Sivir's sheer ubiquity in Taiwan/Hong Kong/Macau's LoL Master Series is noteworthy primarily for the needs it answers. This isn't the first time that she's been popular in the bot lane: with her high-mobility ultimate and stun-negating Spell Shield, she's been the bane of many pick comps before. With On The Hunt, she slips in and out of fights and enabling the front-liners of her team to do their work with fewer obstacles (namely, taking less damage to get into the fight). She has, however, been absent for a while—Spell Shield only does so much versus an increasing roster of gap closers and assassins, and her short auto-attack range makes her less safe versus the likes of Corki and Tristana.
Her return to the forefront of competition didn't happen in a vacuum. Sivir's scary again, and her new partner-in-crime has a lot to do with it.
SHACKLED STRATEGIES
There are a lot of assassins and hard initiators in the current metagame. Rengar's returned to prominence in the jungle, Kassadin's a frequent top-lane presence, and it isn't unusual for a team to spend all three of their bans on mid lane, as Lissandra, LeBlanc and Fizz are all currently relevant. The early days of 2015 are defined by millisecond reaction times and absolutely no margins of error for squishy carries, and this is especially so in the LMS, where teams are demonstrating a notable preference for double-AP pick compositions.
In prior seasons, this actually worked against Sivir. While she is very good at frustrating a single mage, a double-assassin strategy easily overwhelms the protection provided by Spell Shield. So the obvious question the teams in Taipei are asking is: "well, what if you made her tankier?"
Janna was the first attempt. Throughout the first week of the LMS, Sivir and Janna bot lanes were the default strategy, to some success. But with Lissandra and top lane Kassadin locking Sivir into the fight, mere tankiness wasn't enough to keep her alive against that sort of high-damage burst: it was too trivial to tear down the shield then lock her down for sustained fire with Frozen Tomb. But you can't freeze a Black Shield target.
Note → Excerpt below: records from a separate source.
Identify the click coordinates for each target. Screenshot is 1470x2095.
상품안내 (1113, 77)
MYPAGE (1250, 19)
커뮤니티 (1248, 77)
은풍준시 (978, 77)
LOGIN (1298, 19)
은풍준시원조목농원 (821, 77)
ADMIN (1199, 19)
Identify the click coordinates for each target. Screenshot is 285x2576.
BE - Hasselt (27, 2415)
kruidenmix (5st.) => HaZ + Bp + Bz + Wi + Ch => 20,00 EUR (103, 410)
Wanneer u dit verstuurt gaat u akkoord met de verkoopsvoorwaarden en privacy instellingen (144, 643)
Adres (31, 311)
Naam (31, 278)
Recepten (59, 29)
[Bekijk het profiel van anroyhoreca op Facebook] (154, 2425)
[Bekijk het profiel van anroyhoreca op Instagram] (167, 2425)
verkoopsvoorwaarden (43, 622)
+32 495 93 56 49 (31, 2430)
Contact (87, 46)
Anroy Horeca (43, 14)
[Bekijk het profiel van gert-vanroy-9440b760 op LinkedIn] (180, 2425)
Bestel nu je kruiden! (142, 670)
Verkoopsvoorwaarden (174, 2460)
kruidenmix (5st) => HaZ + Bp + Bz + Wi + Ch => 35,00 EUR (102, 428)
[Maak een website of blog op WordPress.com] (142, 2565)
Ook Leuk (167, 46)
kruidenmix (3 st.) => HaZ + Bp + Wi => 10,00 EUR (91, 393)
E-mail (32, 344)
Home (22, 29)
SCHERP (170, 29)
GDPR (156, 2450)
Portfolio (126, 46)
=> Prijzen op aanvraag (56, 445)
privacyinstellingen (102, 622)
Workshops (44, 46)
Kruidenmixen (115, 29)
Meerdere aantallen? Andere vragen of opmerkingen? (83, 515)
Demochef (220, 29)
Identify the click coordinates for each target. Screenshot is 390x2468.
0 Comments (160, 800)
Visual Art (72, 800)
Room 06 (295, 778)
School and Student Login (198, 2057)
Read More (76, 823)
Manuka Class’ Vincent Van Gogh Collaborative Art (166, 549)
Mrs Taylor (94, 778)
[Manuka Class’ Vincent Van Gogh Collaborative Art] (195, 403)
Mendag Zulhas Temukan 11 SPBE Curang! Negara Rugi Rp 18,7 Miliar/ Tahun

Morgana's been a familiar presence in the Southeast Asian scene for the last year: not only does Black Shield provide a similar tankiness against all of these AP assassins running around, but it extends the duration of her invulnerability against all forms of crowd control.
But even more important than the wider margin of safety she provides: Morgana opens up many more offensive options for Sivir to get her revenge. Assassins rely on hit-and-run strategies: blow up a target, then get out of the way of return fire. They don't last very long if caught, and Morgana is great at catching them. After their spells are wasted on attempts to catch Sivir, the hunters become the hunted when Dark Binding and Soul Shackles hold them down. Hong Kong Esports' Olleh demonstrated the shocking efficiency of the strategy in the last game of the LMS's Week One.
ON THE HUNT
There are demonstrated limitations to the bot lane strategy. Black Shield is useless against high physical damage burst, as demonstrated by Dream or Reality’s recent loss against Midnight Sun. The combined firepower of Rengar and Lucian, in particular, makes it pointless to even cast it: it'd be a waste of mana for damage that goes through anyhow.
It's also a strategy that inherently relies on strong early-game control, and that isn't available against all matchups. Corki, in particular, often forces Sivir into a difficult situation: his mixed damage quickly burns through Black Shield, mitigating her margins of safety, and his long-range pokes makes it dangerous to close in on him. If Sivir's stuck laning against Corki and Janna, it’s usually to her detriment.
However, the advantages that the pair offers in teamfights is too much for teams to ignore, especially in a combat-happy LMS. The smooth transition from defense to offense guarantees their continued presence as the season marches on.